Против обыкновения, Роза позвонила в консерваторию, потом в кафе «Флориан», и все без толку. Тем же утром, отчаявшись, преданная служанка позвонит в квестуру, чтобы синьора Паоло Фортуни внесли в список пропавших без вести.

И вот в серые предрассветные часы, когда Большой канал свободен от транспорта и продвижению ничто не мешает, Фортуни совершил путешествие по спящему центру своего родного города. Мимо каналов, через Сан-Поло, под мраморными ступенями моста Риальто, через Санта-Кроче — к не столь пышным домам Каннареджо. С низко нависших темных небес не переставая лил дождь, уровень воды в каналах поднимался, на низко расположенные площади стала выплескиваться первая aqua alta, превращая их в первобытную топь, — море временно заявило свои права на город, которым, конечно же, когда-нибудь завладеет навсегда.


Рано утром, когда муниципальные рабочие начали возводить барьеры на затопленных городских площадях, Фортуни торжественно, чуть ли не по-царски, был принесен к вокзалу Санта-Лючия. Тело первым заметил по пути на работу некий лавочник; отчаянно размахивая руками, он подозвал полицейский катер, медленно патрулировавший по каналу. Когда тело выловили из воды и сбросили на ступени станции, двое полицейских проверили бумаги, остававшиеся во внутренних карманах темного пальто синьора Фортуни, обменялись кивками и, пока поблизости собиралась небольшая толпа, позвонили с катера в квестуру.

На протяжении того утра и всю вторую половину дня медленно, потихоньку, словно вторя дождю, по городу пошли слухи о том, что прошлой ночью скончался Маэстро. В последний раз его видели в кафе на Сан-Марко, и все безуспешно ломали голову над тем, как его тело, мертвое уже целых восемь часов, оказалось у вокзала Санта-Лючия. Течения, конечно же, должны были стремиться в обратную сторону — к бухте Сан-Марко. Однако отлив длился всего два-три часа, потом вода хлынула обратно в город, а тут еще дождь (полицейский пожал плечами) — и кто знает, что в таких обстоятельствах могло приключиться?

Черную фетровую шляпу выбросило в Дорсодуро на затопленную Кампо Сан-Вио, под деревянный барьер, где она и застряла и где тусклым будним днем ее затоптали резиновые сапоги и галоши городских рабочих.

Эпилог

Широко шагая, Люси шла по мосту к бульвару Сен-Мишель. Дул свежий, резкий ветер, в воздухе пахло дождем. Скоро настанет весна, а затем и снова лето. Лодки на реке заполнятся туристами, деловое утреннее солнце во второй половине дня будет умерять свой пыл, на тротуаре к вечеру станут множиться столики кафе.
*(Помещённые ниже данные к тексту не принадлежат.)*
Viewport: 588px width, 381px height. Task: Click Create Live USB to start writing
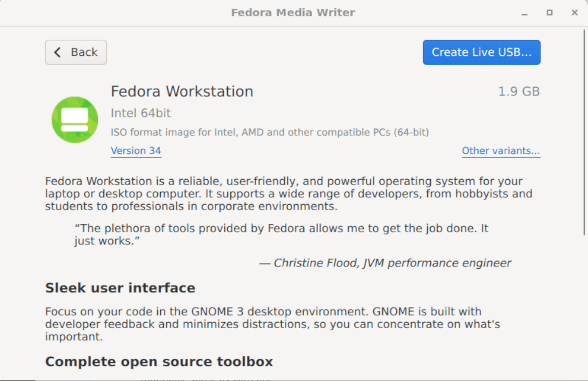coord(481,52)
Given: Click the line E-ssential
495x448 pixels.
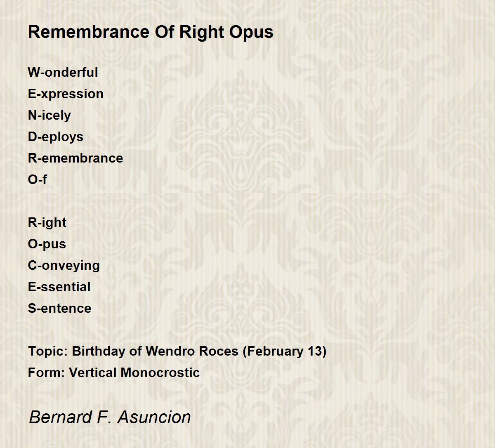Looking at the screenshot, I should (59, 287).
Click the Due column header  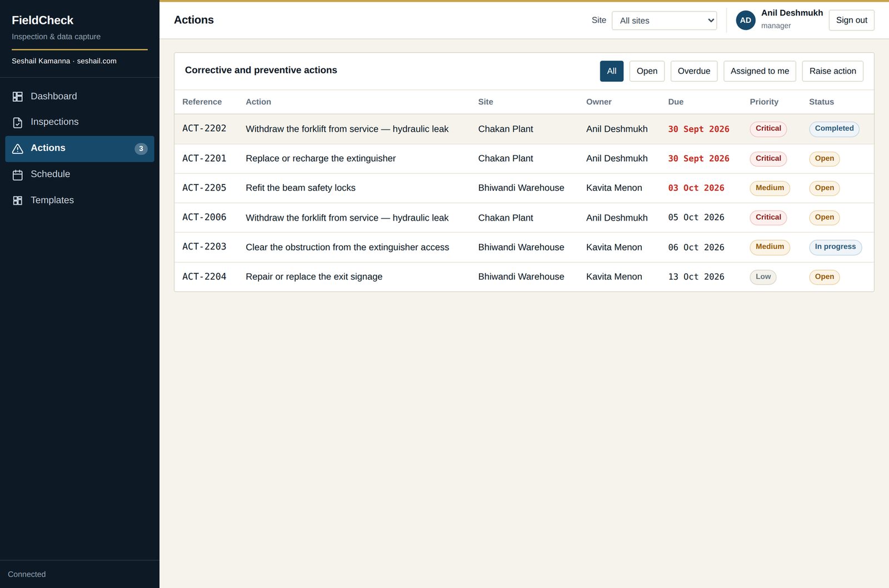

Она остановилась и, перегнувшись через перила, стала смотреть на медленно текущую внизу Сену. Взгляд Люси проследил реку до той точки, где она распадается на два рукава, обтекая старинные городские острова, набережные Иль-де-ла-Ситэ, все еще залитые водой, похожие на бак стоящего на якоре дредноута. Вдруг из-под моста выплыла плоская баржа, груженная деревянными ящиками, и всколыхнула воду; от кормы бежали волны, бились о берег, выплескивались на мощенные камнем тротуары, где днем гуляли собачники, а по ночам спали бездомные. Неделю назад река, принявшая в себя столько дождей, готова была выплеснуться из берегов; теперь же она снова превратилась в спокойный поток, и парижские рыбаки вернулись.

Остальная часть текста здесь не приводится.